While science has known that these tiny chemical patterns exist in metal alloys for decades, it was often thought that they had almost no impact on properties of the alloy.
But recent studies have shown that these patterns can change a metal’s durability, mechanical properties and radiation tolerance in a lab setting. Now a team from Massachusetts Institute of Technology in the US has demonstrated they also impact the properties of conventionally manufactured metals.
The researchers offer a simple model to predict these chemical patterns in metals, giving engineers further insight as to how metals perform in environments like aerospace, semiconductors and nuclear reactions.
“This is the first paper showing these non-equilibrium states that are retained in the metal,” says Rodrigo Freitas, assistant professor in the Department of Materials Science and Engineering at MIT.
“Right now, this chemical order is not something we’re controlling for or paying attention to when we manufacture metals.”
The research team initially set out to investigate how fast elements mix during metal processing. The team hoped that by finding the point at which the chemical composition of metals is completely uniform, they could design simple alloys with different atomic orders.
However, as Freitas and the team continued to observe the mixing process, they realised the alloys never reached a fully random state.
“You can never completely randomise the atoms in a metal. It doesn’t matter how you process it,” says Freitas.
The team set out to find an explanation by creating a model that predicts how atoms will behave under certain conditions. They used a machine-learning technique to observe how over a million atoms moved and organised themselves in the metal manufacturing process.
“The first thing we did was to deform a piece of metal,” says Freitas.
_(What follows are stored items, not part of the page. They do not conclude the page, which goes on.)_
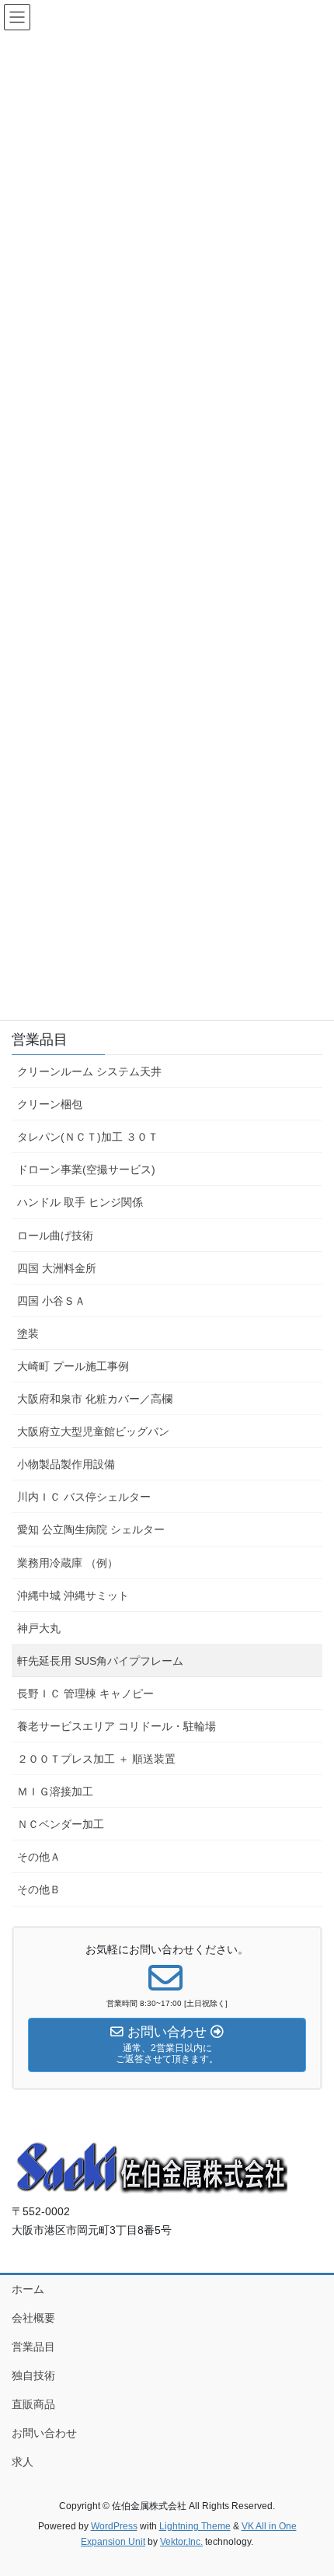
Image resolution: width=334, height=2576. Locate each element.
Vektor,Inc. (181, 2541)
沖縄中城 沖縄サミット (73, 1595)
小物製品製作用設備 (66, 1464)
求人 (22, 2461)
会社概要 (33, 2318)
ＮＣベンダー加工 (60, 1824)
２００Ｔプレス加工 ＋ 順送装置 (96, 1759)
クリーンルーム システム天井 (89, 1071)
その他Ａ (39, 1857)
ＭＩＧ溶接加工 (55, 1791)
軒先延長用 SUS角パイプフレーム (100, 1661)
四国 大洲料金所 (56, 1268)
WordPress (114, 2526)
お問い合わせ (44, 2433)
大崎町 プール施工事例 (73, 1366)
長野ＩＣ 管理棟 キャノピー (85, 1693)
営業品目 (40, 1039)
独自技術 (33, 2375)
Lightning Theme (195, 2526)
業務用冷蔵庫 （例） (67, 1563)
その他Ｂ (39, 1889)
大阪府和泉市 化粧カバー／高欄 (94, 1399)
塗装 (28, 1333)
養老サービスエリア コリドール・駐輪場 (116, 1726)
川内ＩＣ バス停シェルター (84, 1497)
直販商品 (33, 2404)
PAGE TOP (310, 2485)
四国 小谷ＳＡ (51, 1301)
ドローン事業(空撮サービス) (86, 1169)
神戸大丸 (39, 1628)
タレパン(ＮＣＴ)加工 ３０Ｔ (87, 1137)
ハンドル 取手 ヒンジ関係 (80, 1202)
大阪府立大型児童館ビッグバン (93, 1431)
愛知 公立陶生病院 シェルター (91, 1529)
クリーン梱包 (49, 1104)
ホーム (28, 2289)
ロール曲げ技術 (55, 1235)
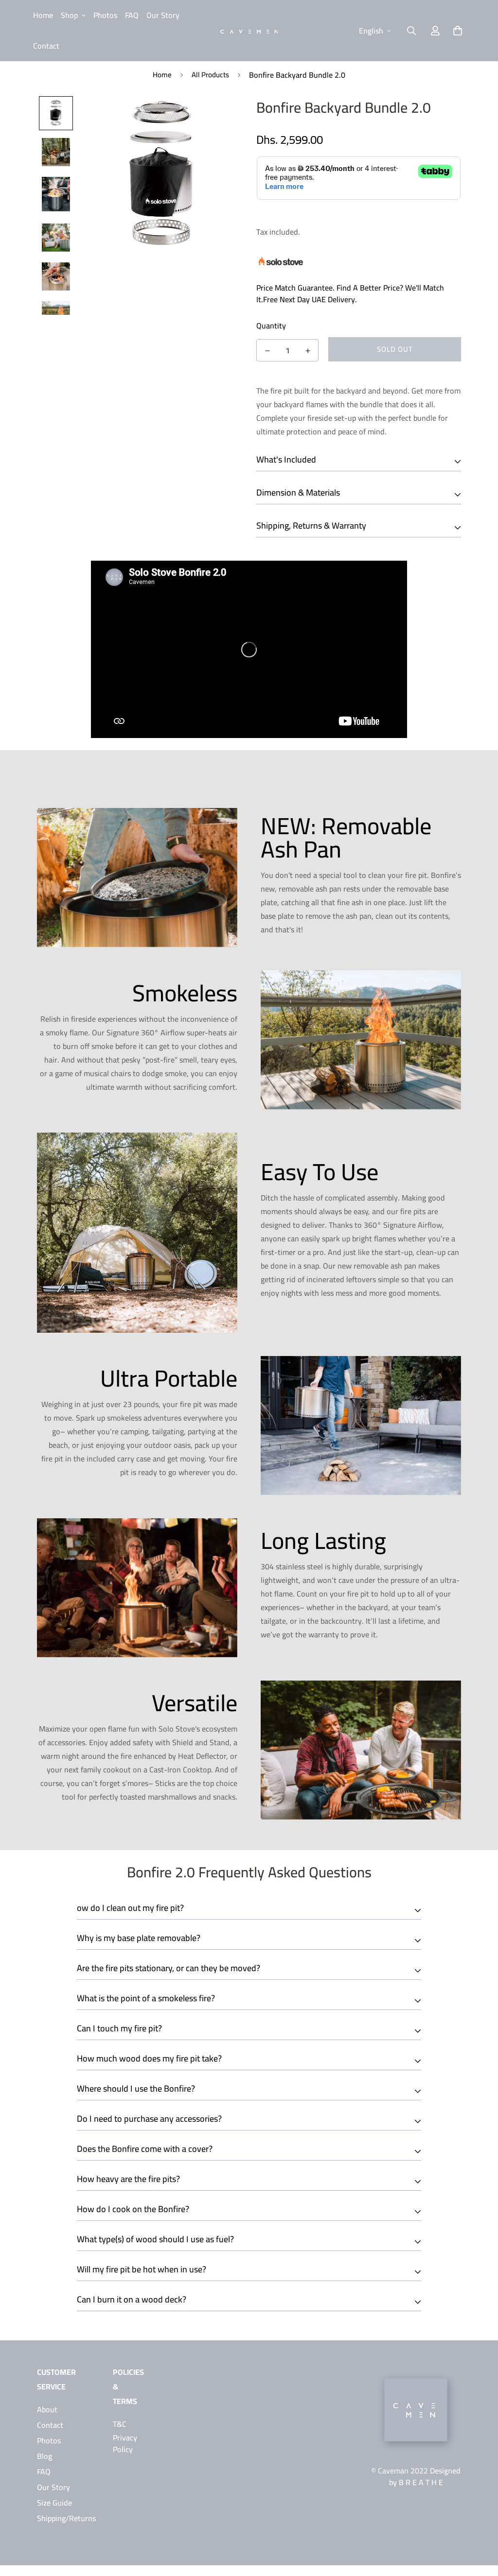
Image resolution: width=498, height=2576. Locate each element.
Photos (105, 15)
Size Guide (54, 2502)
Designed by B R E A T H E (425, 2476)
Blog (44, 2456)
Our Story (162, 15)
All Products (210, 75)
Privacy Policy (125, 2443)
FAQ (132, 15)
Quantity (271, 325)
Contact (46, 45)
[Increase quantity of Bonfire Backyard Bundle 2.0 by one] (307, 351)
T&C (119, 2424)
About (47, 2409)
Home (43, 15)
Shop (69, 15)
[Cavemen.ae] (249, 30)
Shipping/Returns (66, 2518)
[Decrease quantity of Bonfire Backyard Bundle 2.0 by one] (267, 351)
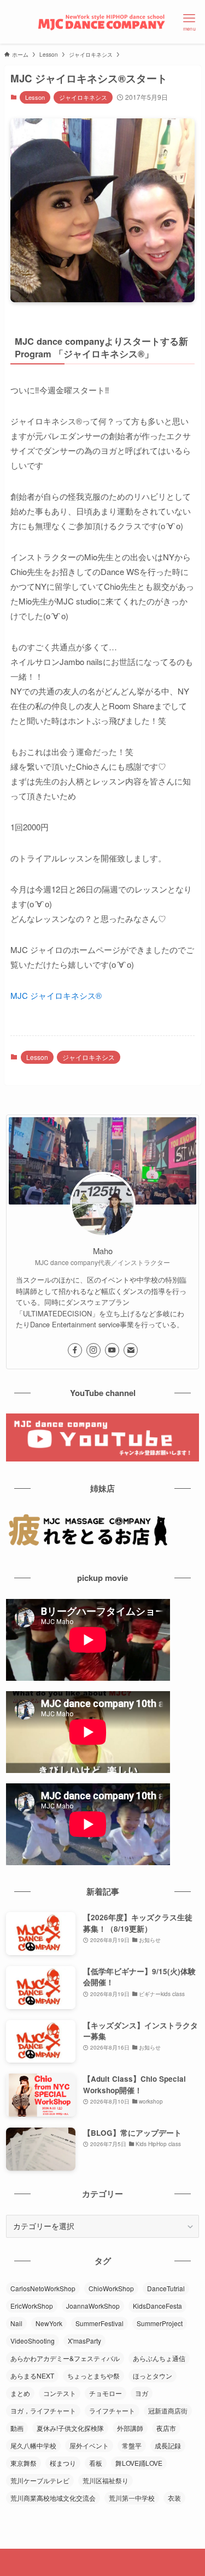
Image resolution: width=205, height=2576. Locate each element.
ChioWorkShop (111, 2288)
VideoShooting (32, 2340)
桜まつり (63, 2462)
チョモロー (105, 2393)
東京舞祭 (23, 2462)
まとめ (20, 2393)
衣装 (174, 2497)
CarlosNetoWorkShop (42, 2288)
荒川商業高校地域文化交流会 (53, 2497)
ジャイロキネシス (83, 97)
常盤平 (132, 2445)
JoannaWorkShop (93, 2305)
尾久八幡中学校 (33, 2445)
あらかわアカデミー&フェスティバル (65, 2358)
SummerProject (160, 2323)
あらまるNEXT (32, 2375)
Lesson (35, 97)
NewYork (49, 2323)
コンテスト (59, 2393)
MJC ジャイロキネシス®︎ (56, 995)
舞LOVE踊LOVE (138, 2462)
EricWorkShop (31, 2305)
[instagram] (93, 1350)
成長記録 (168, 2445)
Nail (16, 2323)
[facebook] (75, 1350)
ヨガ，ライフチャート (43, 2410)
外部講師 (130, 2428)
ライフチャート (112, 2410)
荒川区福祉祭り (105, 2480)
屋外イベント (89, 2445)
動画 (17, 2428)
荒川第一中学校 (132, 2497)
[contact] (131, 1350)
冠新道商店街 (168, 2410)
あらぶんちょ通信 (159, 2358)
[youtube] (112, 1350)
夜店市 (166, 2428)
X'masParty (84, 2340)
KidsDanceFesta (157, 2305)
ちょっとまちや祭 (93, 2375)
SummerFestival (99, 2323)
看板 (95, 2462)
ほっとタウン (152, 2375)
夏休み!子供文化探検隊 (70, 2428)
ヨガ (141, 2393)
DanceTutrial (166, 2288)
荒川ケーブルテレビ (39, 2480)
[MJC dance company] (103, 22)
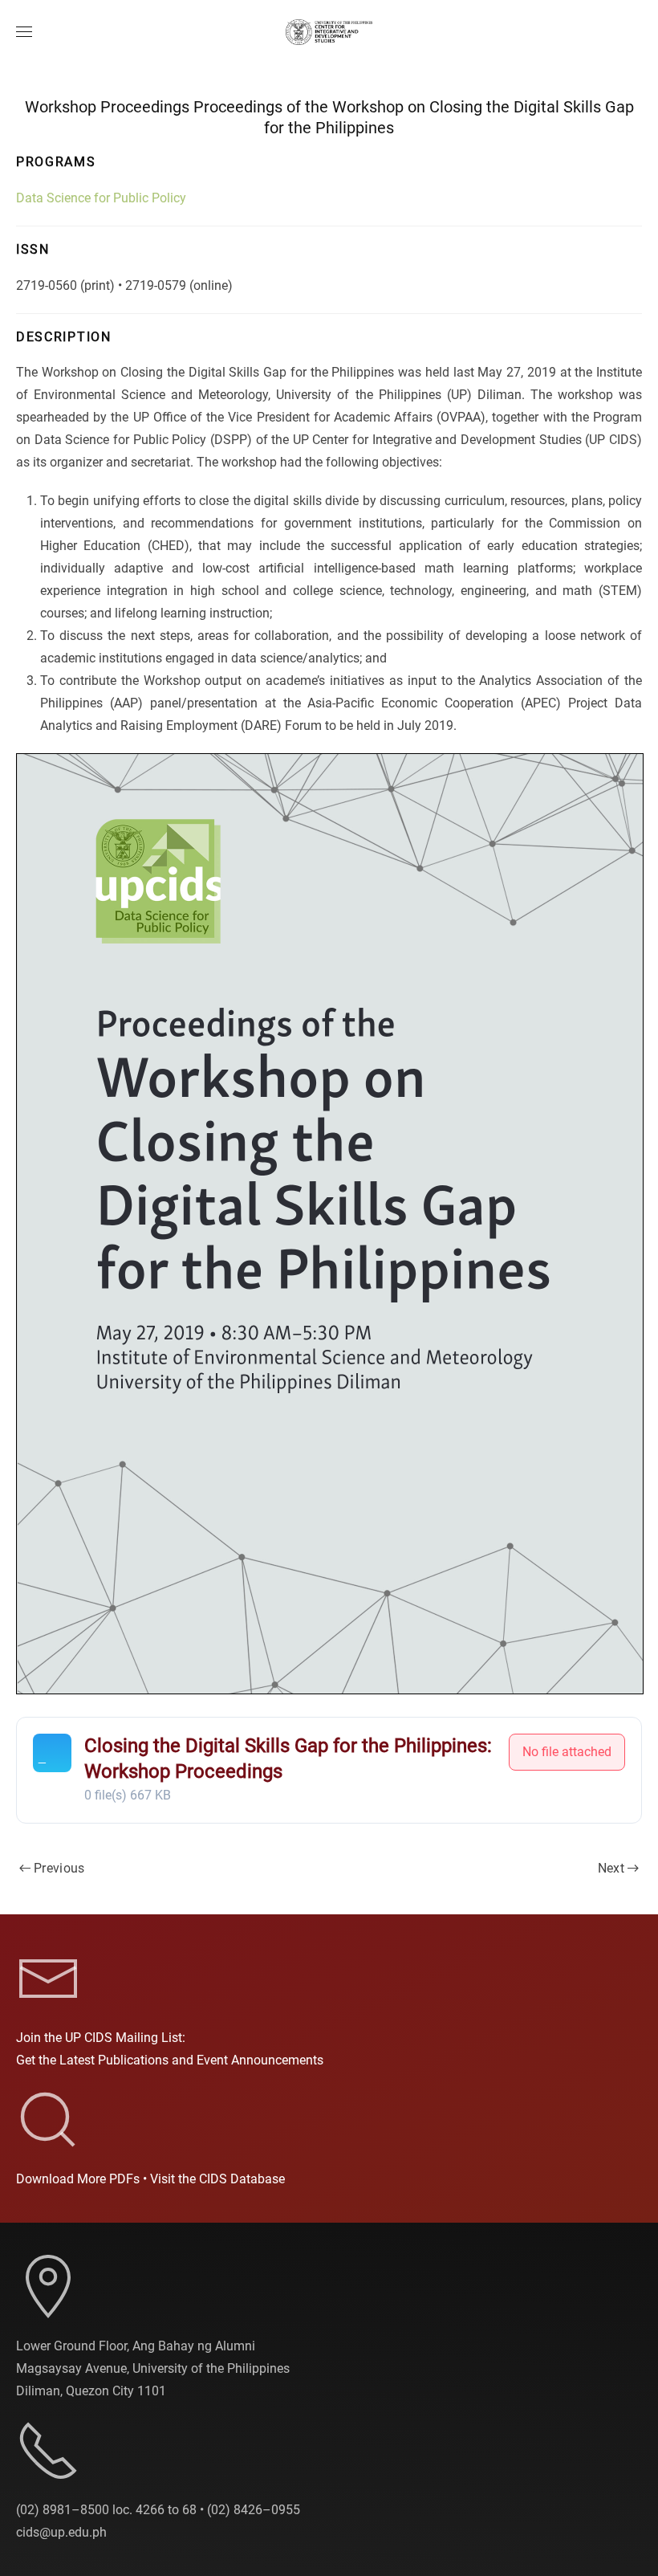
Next (611, 1868)
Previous (59, 1868)
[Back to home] (329, 32)
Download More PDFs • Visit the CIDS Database (150, 2179)
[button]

“We did that and we tracked chemical order. The thought was as you deform the material, its chemical bonds are broken and that randomises the system. These violent manufacturing processes essentially shuffle the atoms.”
However, no matter how deformed the metals were, the atoms were never truly ordered randomly.
They used statistical models to quantify how the atoms arranged themselves in the metal. Some of the chemical patterns they found had never been seen outside of manufacturing processes.
Eventually, their model revealed an explanation for their findings.
“These defects have chemical preferences that guide how they move,” Freitas says.
“They look for low energy pathways, so given a choice between breaking chemical bonds, they tend to break the weakest bonds, and it’s not completely random.”
These findings have been published in Nature Communications.
“This is very exciting because it’s a non-equilibrium state. It’s not something you’d see naturally occurring in materials. It’s the same way our bodies live in non-equilibrium. The temperature outside is always hotter or colder than our bodies, and we’re maintaining that steady state equilibrium to stay alive,” says Freitas.
“That’s why these states exist in metal: the balance between an internal push toward disorder plus this ordering tendency of breaking certain bonds that are always weaker than others.”
Freitas is hopeful that their model could help explain other unexplained findings about metallic properties.
“You can think of areas where you need very optimised alloys, like aerospace,” Freitas says.
“Understanding how atoms actually shuffle and mix in those processes is crucial, because it’s the key to gaining strength while still keeping the low density. So, this could be a huge deal for them.”
The team has now set their sights on further investigating these chemical patterns across a variety of different manufacturing environments.
“My favourite part of this project is how non-intuitive the findings are,” says Freitas.
“The fact that you cannot completely mix something together, people didn’t see that coming.”